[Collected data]

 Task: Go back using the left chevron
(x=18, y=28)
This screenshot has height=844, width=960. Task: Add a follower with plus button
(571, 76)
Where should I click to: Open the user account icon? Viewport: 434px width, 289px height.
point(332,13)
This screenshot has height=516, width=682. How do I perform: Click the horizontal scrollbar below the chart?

Task instructions.
Every single line in the records above must be written out exactly.

Task answer.
 Task: Go back using the left chevron
(x=18, y=28)
This screenshot has height=844, width=960. Task: Add a follower with plus button
(571, 76)
Where should I click to: Open the user account icon? Viewport: 434px width, 289px height.
point(332,13)
This screenshot has height=516, width=682. How do I perform: Click the horizontal scrollbar below the chart?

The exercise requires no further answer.